Sgarbi, Viola e Riva: vi siete messi in tre per fare una delle più grandi porcate degli ultimi anni.
02blog
27 lug 2007 - 15:44 - #13[…] […]
Balthuz
02 ott 2007 - 16:23 - #14La mostra (che ho visitato all’anteprima per la stampa) era imbarazzante. Ma non per il tema, quanto per la bruttezza di alcune opere esposte e per il taglio sottilmente omofobo. Da omosessuale dichiarato e militante (ancorchè a modo mio) mi sono sentito offeso. Bene ha fatto la Moratti a chiedere la rimozione di quelle opere, gratuitamente provocatorie quando non insensate, che istillavano un’orrenda idea di omosessualità intesa come anticlericalismo gratuito, pedofilia a tutti i costi e sessuomania morbosa e pornografica. Non siamo negli anni ‘70 e questo genere di manifestazioni, volute da un omofobo conclamato come Sgarbi (che usa i termini “culattone” e “lesbica” come abituali insulti, si vedano i molti filmati dell’assessore-curatore-prestatore su Youtube, dalle Iene in poi) non fanno altro che mortificare e offendere noi gay “normali” (e siamo in tanti), alimentando un’idea d’omosessualità assolutamente morbosa e lontana da qualunque realtà.
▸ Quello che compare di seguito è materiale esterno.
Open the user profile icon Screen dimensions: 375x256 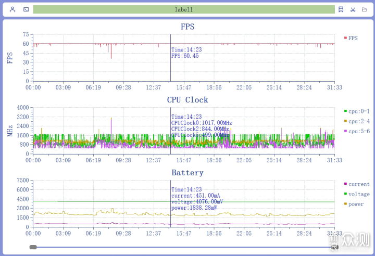(13, 9)
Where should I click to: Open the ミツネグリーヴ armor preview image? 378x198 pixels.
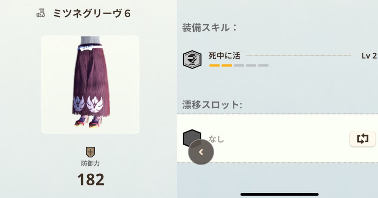click(x=90, y=84)
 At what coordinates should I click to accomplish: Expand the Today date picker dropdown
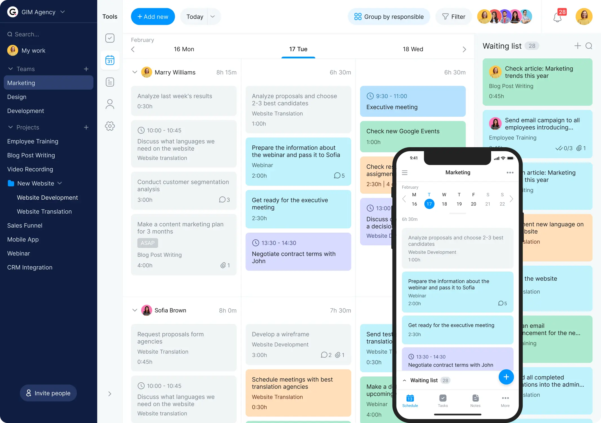[213, 16]
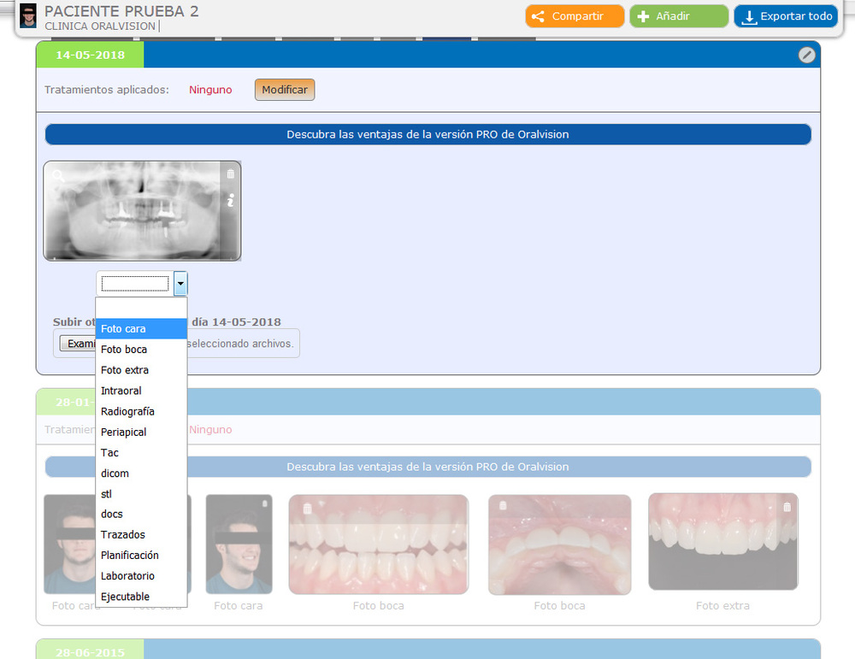Click the pencil edit icon for 14-05-2018
The image size is (855, 659).
point(806,55)
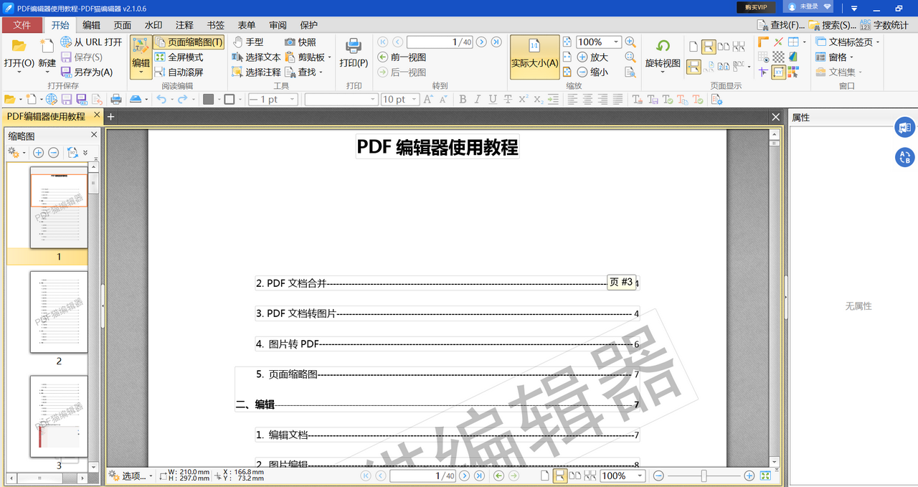Expand the 100% zoom dropdown in ribbon
This screenshot has width=918, height=487.
point(616,42)
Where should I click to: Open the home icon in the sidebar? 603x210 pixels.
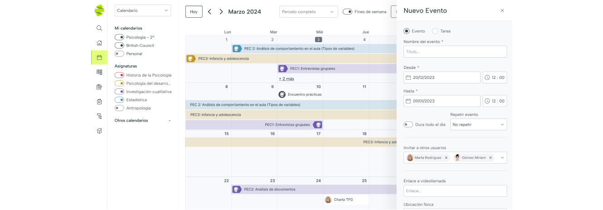(x=99, y=43)
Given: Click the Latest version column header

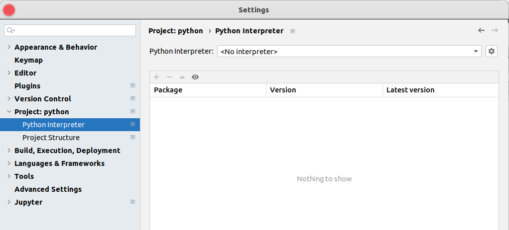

La Moratti, poi, non ha censurato la mostra, alla quale aveva dato subito il patrocinio del Comune, scrivendone perfino un’introduzione in catalogo. Ha semplicemente chiesto la rimozione di alcune opere giustamente ritenute “fuori tema”. Ed ha fatto bene. Che c’entra con l’omosessualità, ad esempio, la bella scultura di Aron Demetz, “In ricordo della madre”, rappresentante un bambino che si guarda l’ombelico (ed esposta maliziosamente di schiena, quasi a voler sottolineare una vena pedofila del tema…). Meglio sarebbe stata “Mio padre voleva un figlio”, quella sì a tema omosessuale, garbata e vera. Ma che ne sa Sgarbi, troppo impegnato a provocare ed insultare per studiare e informarsi. O la scultura del papa, che condanna sì, ma non uccide nessuno, come invece accade nell’Islam… Brava Moratti e via l’omofobo Sgarbi.